#### [Exercise objective]
Only the lines from the one containing "[Color: Bronze] (583, 739)" through the end of the data below should be copied, each exactly as written and with both ends kept.

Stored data
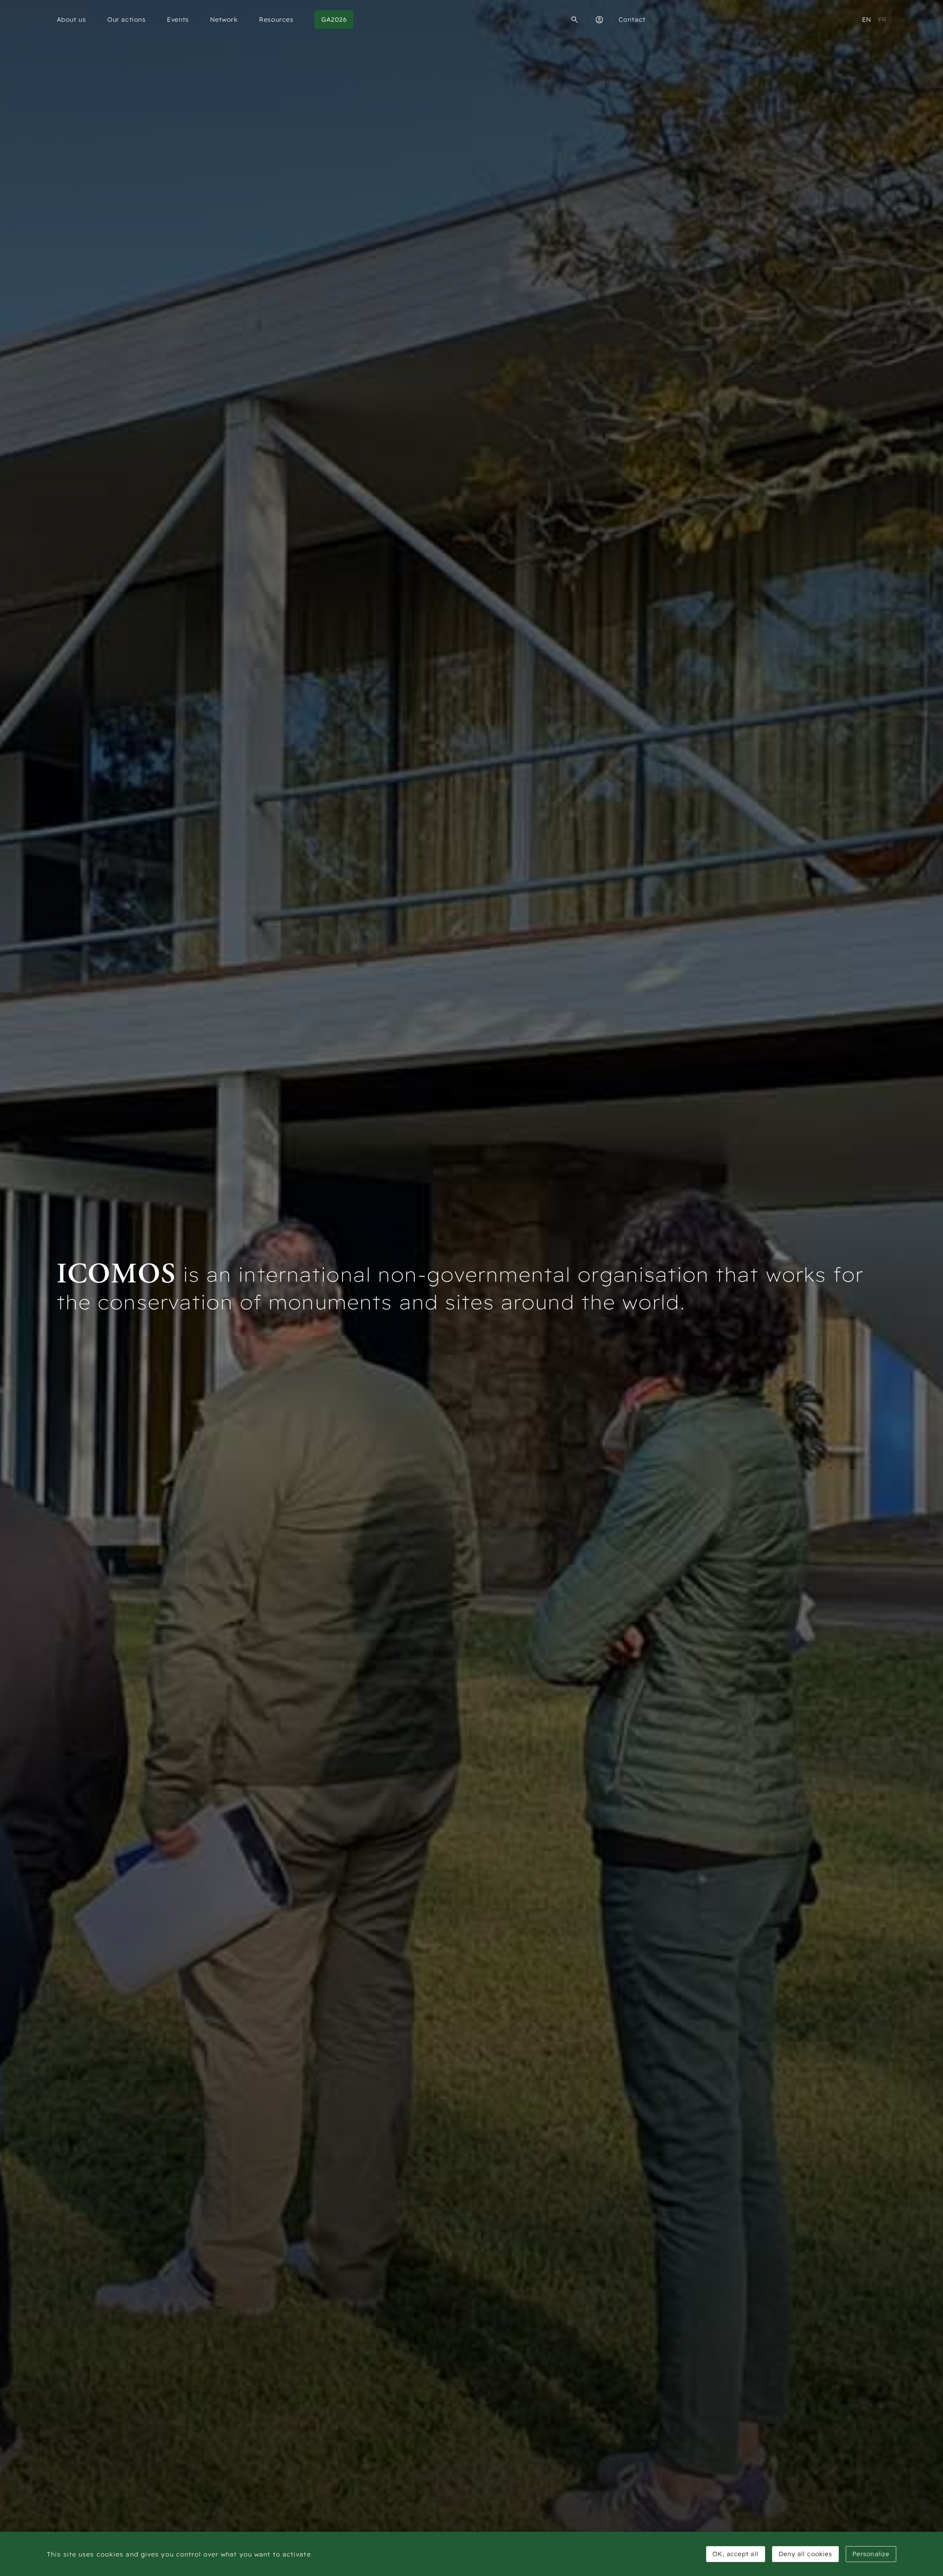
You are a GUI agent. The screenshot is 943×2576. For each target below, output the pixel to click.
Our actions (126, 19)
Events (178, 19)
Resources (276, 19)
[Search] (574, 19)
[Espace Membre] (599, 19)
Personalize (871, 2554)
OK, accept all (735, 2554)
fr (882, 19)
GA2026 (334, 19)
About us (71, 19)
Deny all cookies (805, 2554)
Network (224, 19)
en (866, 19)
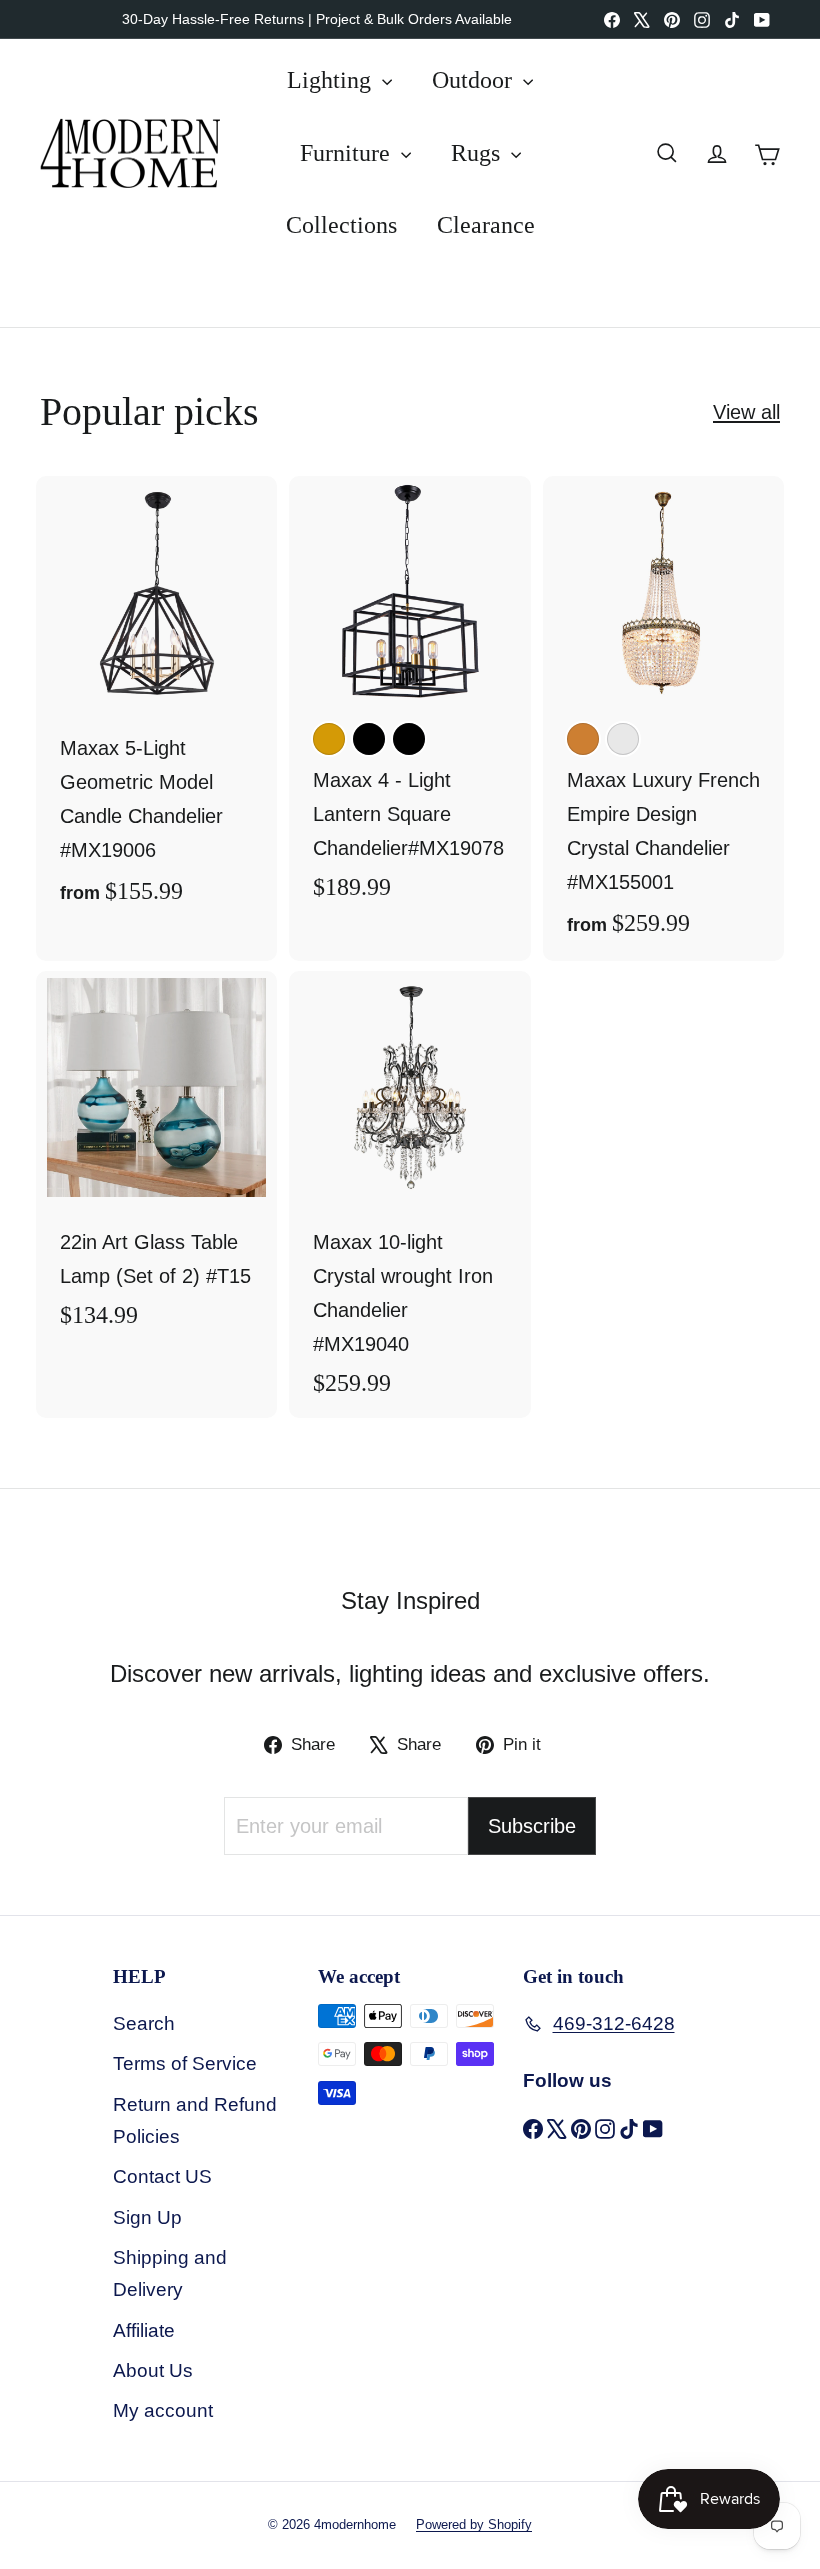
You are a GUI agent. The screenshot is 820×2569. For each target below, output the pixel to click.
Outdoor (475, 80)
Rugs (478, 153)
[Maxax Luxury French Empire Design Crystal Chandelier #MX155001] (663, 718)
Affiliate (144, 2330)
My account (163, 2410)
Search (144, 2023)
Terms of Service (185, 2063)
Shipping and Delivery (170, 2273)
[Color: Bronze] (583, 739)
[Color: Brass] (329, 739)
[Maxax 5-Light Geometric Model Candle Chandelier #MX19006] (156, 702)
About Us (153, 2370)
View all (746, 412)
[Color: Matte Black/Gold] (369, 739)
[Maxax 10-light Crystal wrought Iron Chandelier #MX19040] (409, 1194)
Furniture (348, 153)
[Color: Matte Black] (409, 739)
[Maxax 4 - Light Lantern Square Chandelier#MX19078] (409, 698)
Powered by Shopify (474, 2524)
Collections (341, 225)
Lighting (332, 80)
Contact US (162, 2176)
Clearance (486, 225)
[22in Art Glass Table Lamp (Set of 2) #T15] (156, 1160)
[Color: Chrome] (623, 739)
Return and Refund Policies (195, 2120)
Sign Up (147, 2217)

#### [Output for this exercise]
[Color: Bronze] (583, 739)
[Color: Brass] (329, 739)
[Maxax 5-Light Geometric Model Candle Chandelier #MX19006] (156, 702)
About Us (153, 2370)
View all (746, 412)
[Color: Matte Black/Gold] (369, 739)
[Maxax 10-light Crystal wrought Iron Chandelier #MX19040] (409, 1194)
Furniture (348, 153)
[Color: Matte Black] (409, 739)
[Maxax 4 - Light Lantern Square Chandelier#MX19078] (409, 698)
Powered by Shopify (474, 2524)
Collections (341, 225)
Lighting (332, 80)
Contact US (162, 2176)
Clearance (486, 225)
[22in Art Glass Table Lamp (Set of 2) #T15] (156, 1160)
[Color: Chrome] (623, 739)
Return and Refund Policies (195, 2120)
Sign Up (147, 2217)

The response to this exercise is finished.